The Mobile Content Venture, owned by 12 major broadcast-television groups, has signed on a third consumer-electronics partner: Elgato, which plans to create an antenna plug-in accessory for smartphones and tablets to receive the broadcasters' Dyle-branded mobile digital TV services.

Elgato's EyeTV Mobile TV accessory -- which has a retractable antenna -- and app will be certified as Dyle-enabled, letting users watch encrypted, live TV broadcasts from Dyle partner stations as well as unencrypted mobile TV channels from other broadcasters. The product is slated to be available in the U.S. later in 2012.

Using the ATSC Mobile DTV standard, the participating Dyle companies are currently broadcasting mobile television from more than 90 stations in 35 markets, reaching approximately 55% of the U.S. population.

But like the proverbial tree that falls in the forest with no one around the hear it, today there aren't any Dyle-compatible devices on the market to receive those signals.

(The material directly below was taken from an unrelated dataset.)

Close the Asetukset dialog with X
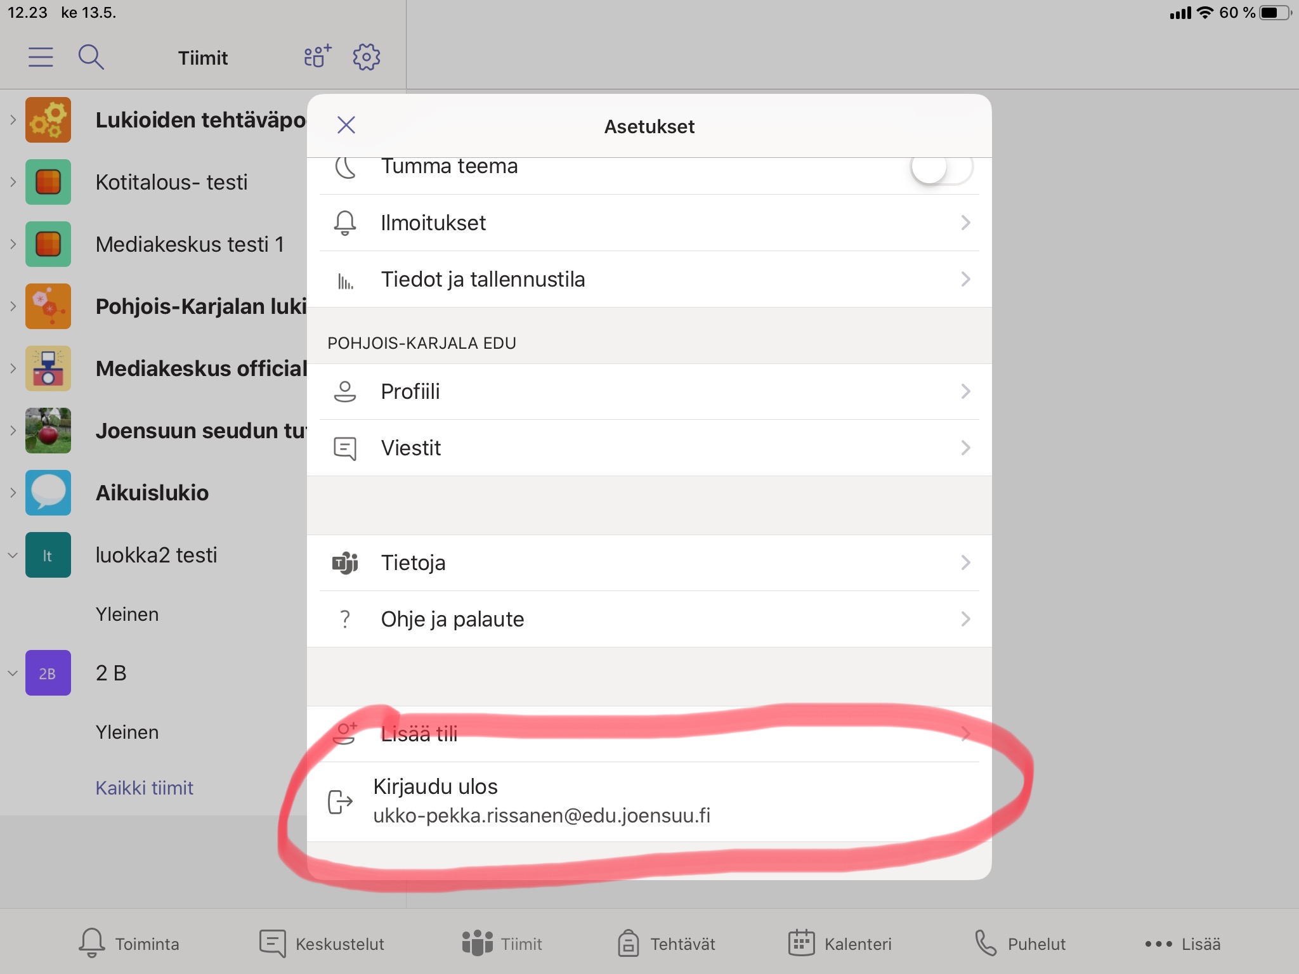 pos(346,125)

Earlier this year, MCV announced a deal with MetroPCS Communications, which plans to offer an Android-based Samsung phone with Mobile DTV support later this year. The venture also is working with Belkin to create a dongle for tablets and smartphones, similar to what Elgato is planning to launch.

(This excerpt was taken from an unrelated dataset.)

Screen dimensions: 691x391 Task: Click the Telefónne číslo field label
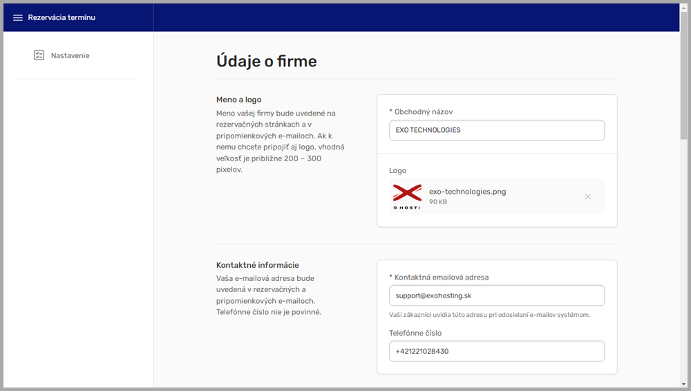click(415, 333)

Dyle-compatible devices should hit the market sometime before Christmas, said Salil Dalvi, co-general manager of MCV and NBCU's senior vice president of digital distribution.

"The goal is to include lots of manufacturers and wireless carriers in the Dyle ecosystem," Dalvi said. "Candidly, it's going to take some time... We have to prove that this is a great experience for consumers."

MCV is a joint venture of Fox, NBCU, Ion Television and the Pearl group of broadcasters, which comprises Belo Corp., Cox Media Group, E.W. Scripps Co., Gannett Broadcasting, Hearst Television, Media General, Meredith, Post-Newsweek Stations and Raycom Media. Other broadcasters participating in Dyle include Univision Communications, Bahakel Communications, LIN Media, and some ABC and CBS affiliates.

Elgato, based in Munich, Germany, with U.S. offices in San Francisco, sells TV and video solutions for the Mac, PC, iPhone and iPad, including a line of TV tuners with software for watching and recording TV.

MCV's strategy is to persuade mobile-device makers to embed mobile DTV antennas and software into their products. At this point, there doesn't appear to be consumer demand for a standalone mobile TV device, said Erik Moreno, the other co-GM of MCV and senior VP of corporate development at the Fox Networks Group.

"A single-purpose mobile TV device is not a reality anymore," he said, comparing Dyle to the famous "Intel Inside" ingredient-branding strategy.

Dyle is using "industry-standard technology for everything we do," Dalvi added.

Last week, the Open Mobile Video Coalition, backed by 36 commercial broadcast station groups and public broadcasters, issued guidelines for mobile digital TV devices that provide conditional access as well as audience-measurement features.

Dyle requires conditional access for audience measurement, and Dalvi said the OMVC and Dyle "are very much aligned on the approach to conditional access generally."